It is entirely apt, I suppose
It was a front page headline in the Strib — below the fold, in the right corner in a non-screaming font, but even so — that Donovan Frank, a federal court judge, entered a preliminary injunction prohibiting the Campaign Finance and Public Disclosure Board from enforcing the law limiting the percentage of contributions received by a candidate from certain classes of donors. From the article:
Minnesota’s 20-year-old law was designed to limit the influence of big donors, lobbyists, political parties and political action committees, restricting the total amounts candidates could accept from those four special sources. Once candidates had gotten 20 percent of campaign donations from those sources, they could accept only half as much money from future individual big donors and no money at all from political parties, PACs or lobbyists.
Frank’s decision lifts the limit on individual donors only. The limit on political fund, PAC and lobbyist giving remains intact.
The champion of dollars yearning to breathe free was the Institute for Justice. If you or I went to the IJ and asked it to take a public accommodations case, or an ADA case, or even a voting rights case, it would tell us to pound sand.

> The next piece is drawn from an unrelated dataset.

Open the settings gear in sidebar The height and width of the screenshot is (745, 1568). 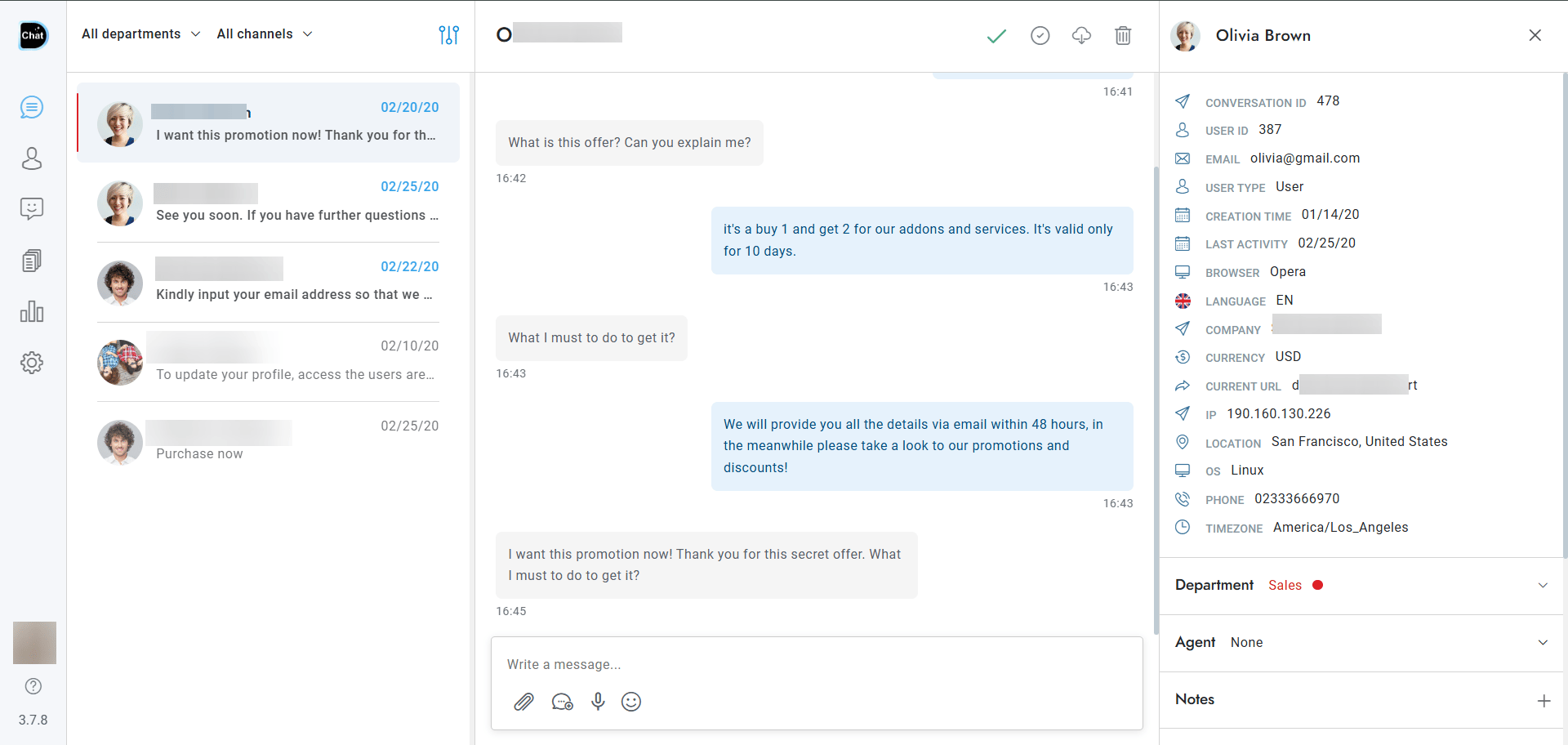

Here’s the “blurb” at the top of the IJ webpage:
The Institute for Justice has made a name for itself in Minnesota taking on regulations that it thinks impinge on property rights and economic liberty – and that usually has meant taking on the government.

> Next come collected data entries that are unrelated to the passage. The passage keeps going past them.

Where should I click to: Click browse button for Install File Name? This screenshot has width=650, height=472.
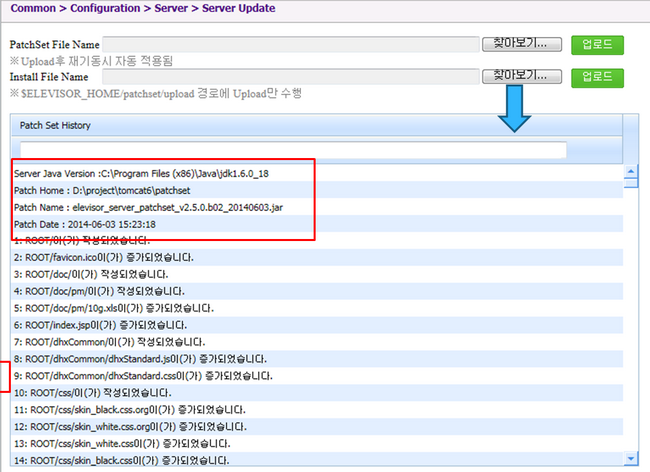521,77
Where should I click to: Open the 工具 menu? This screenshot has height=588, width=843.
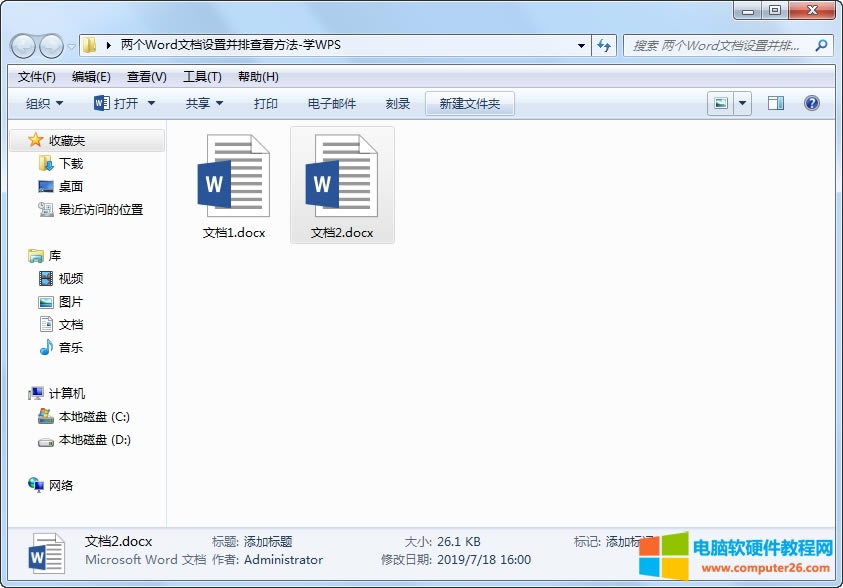[201, 76]
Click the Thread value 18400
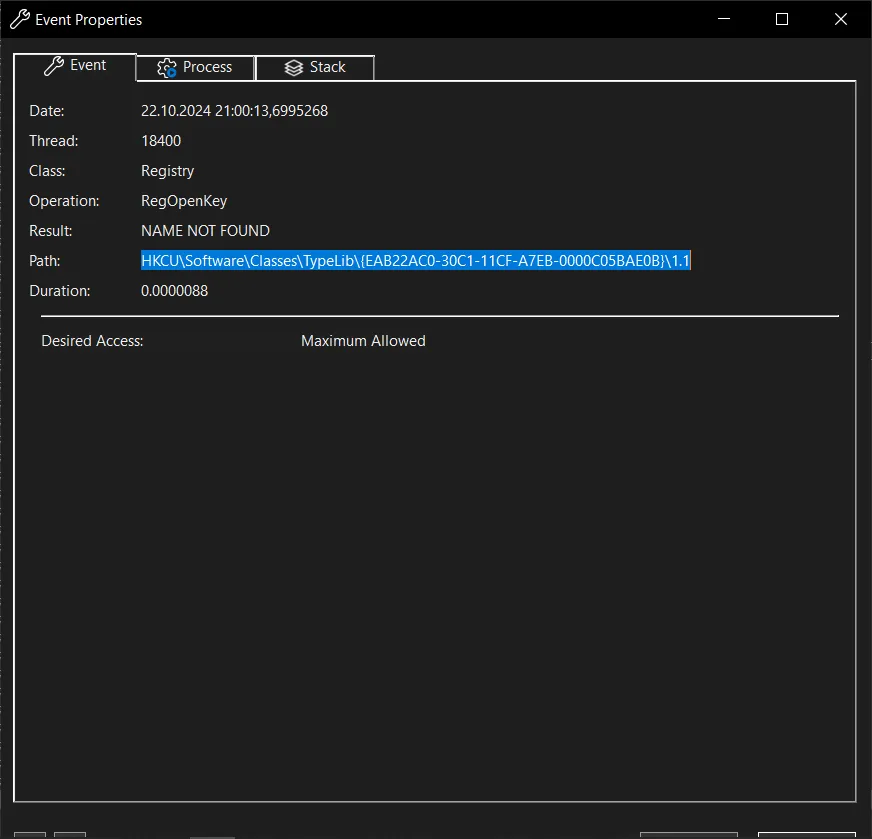Viewport: 872px width, 839px height. [x=161, y=141]
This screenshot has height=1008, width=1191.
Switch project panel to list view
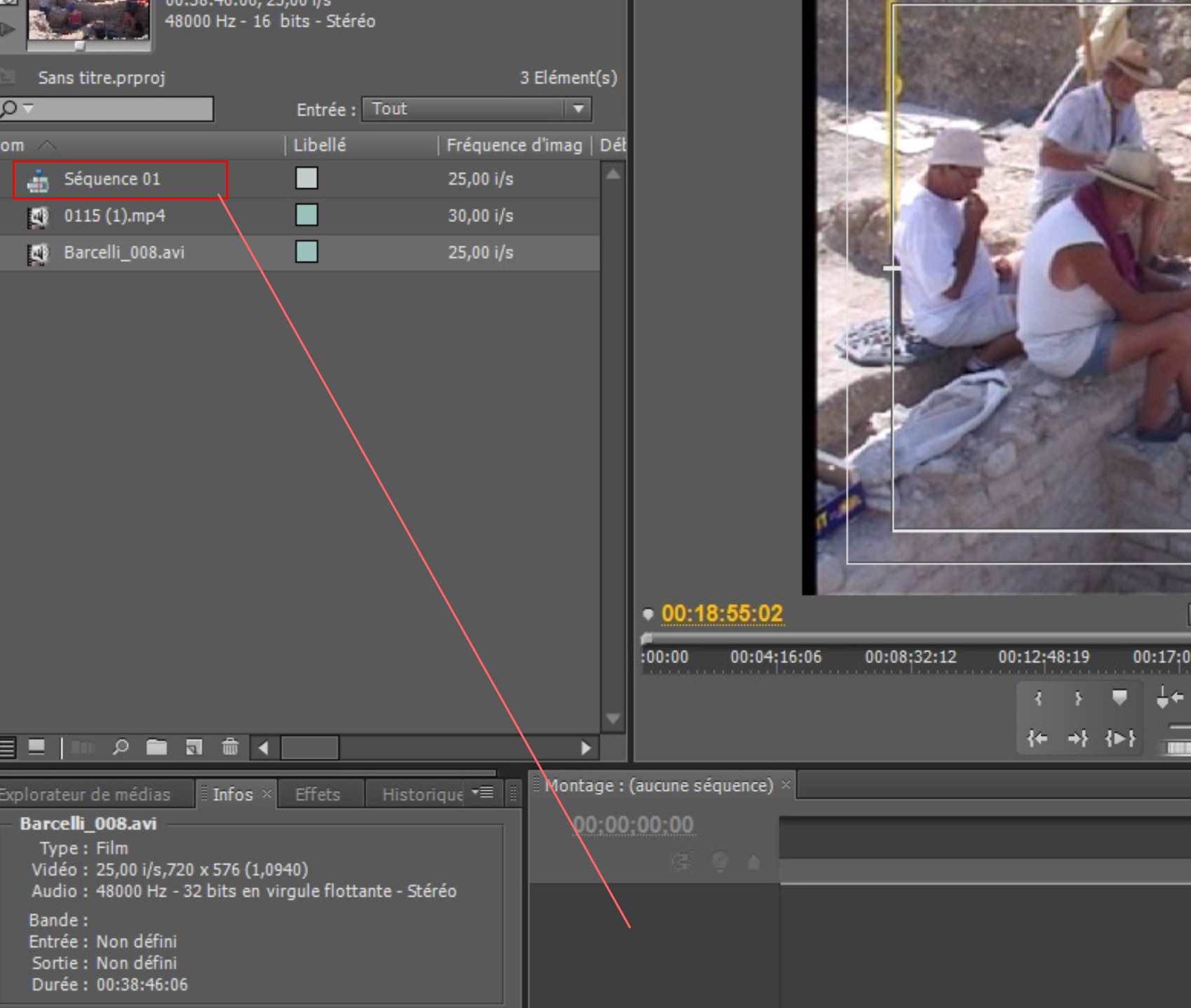point(8,748)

A case against poor, oppressed money, though, is right up the IJ alley.
Here’s the IJ’s Minnesota majordomo reacting to the decision, from the article:
“The state of Minnesota cannot dish out First Amendment rights on a first-come first-serve basis,” said Lee McGrath, executive director of the Institute for Justice Minnesota chapter.
Money talks, constitutionally, these day. Judge Donovan’s ruling was based heavily on the recent U.S. Supreme Court’s McCutcheon decision that held it was unconstitutional to limit a person from trying to buy an entire Congress, rather than just part of one.
This is the IJ’s “economic liberty.”
What is a large donor, you ask? It’s somebody who gives more than half of the maximum individual contribution to a candidate. That varies by office.
The injunction, which more than likely will become permanent, won’t mean much in legislative races, but it could mean a lot in the constitutional races, especially the contest for governor, where the maximum contribution for the ’13-’14 cycle is $4,000. It will mean that people with $4,000 to spend on the governor’s race won’t find they are too late to the window and can contribute only $2,000.
That would be a great pity, of course, easily on the level of being denied a place at the lunch counter because you were black.